→ Input records:
+ + + + +
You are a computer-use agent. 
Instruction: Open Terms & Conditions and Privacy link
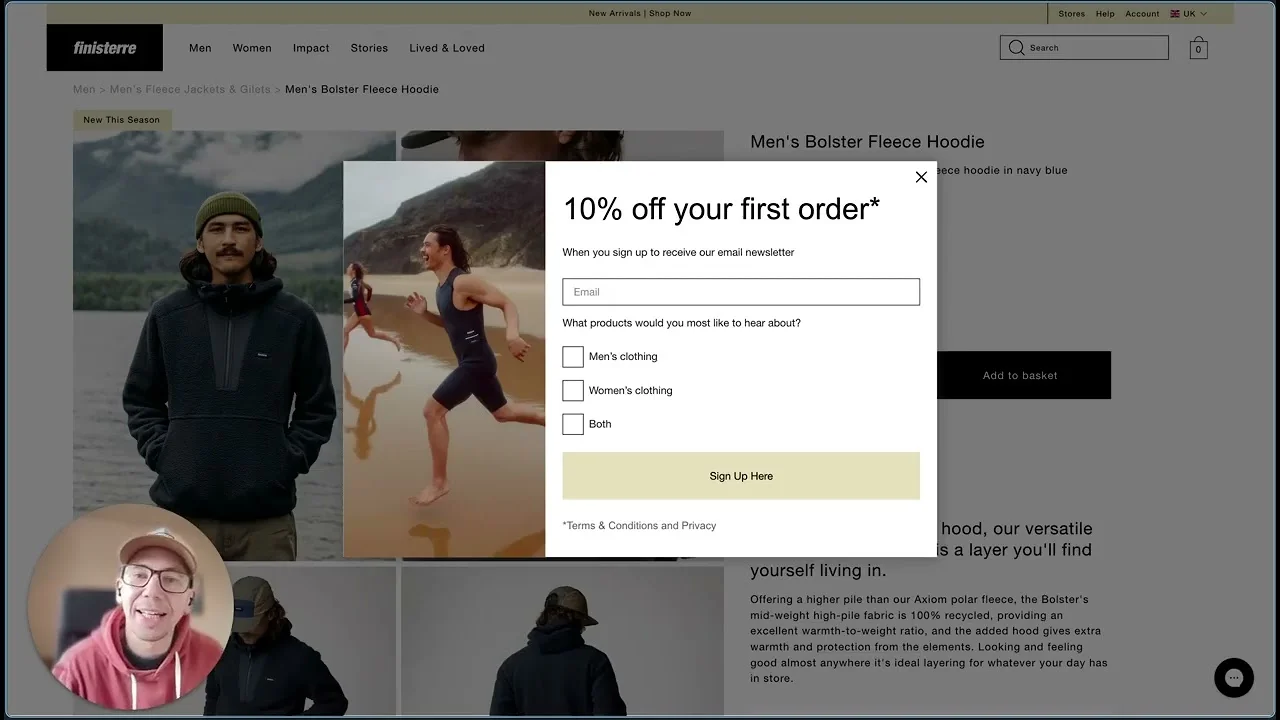point(640,526)
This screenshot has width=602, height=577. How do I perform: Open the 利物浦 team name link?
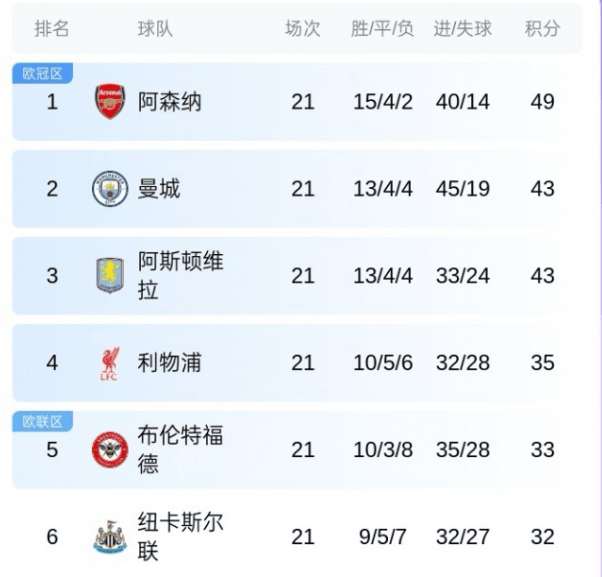(x=169, y=363)
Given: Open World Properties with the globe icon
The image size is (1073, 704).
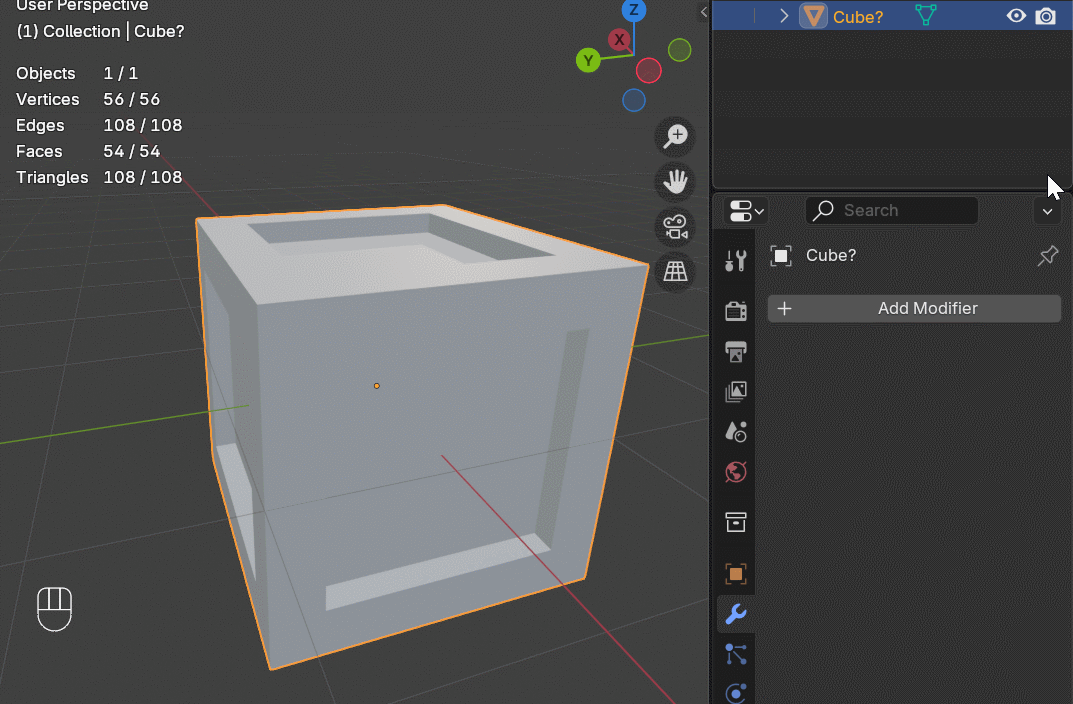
+ + + + +
→ Aim of the exercise: Faithful copy, images left out: write out every line of data.

→ Result:
You are a computer-use agent. 
Instruction: Open Terms & Conditions and Privacy link
point(640,526)
This screenshot has width=602, height=577. How do I perform: Open the 利物浦 team name link?
(x=169, y=363)
Given: Open World Properties with the globe icon
The image size is (1073, 704).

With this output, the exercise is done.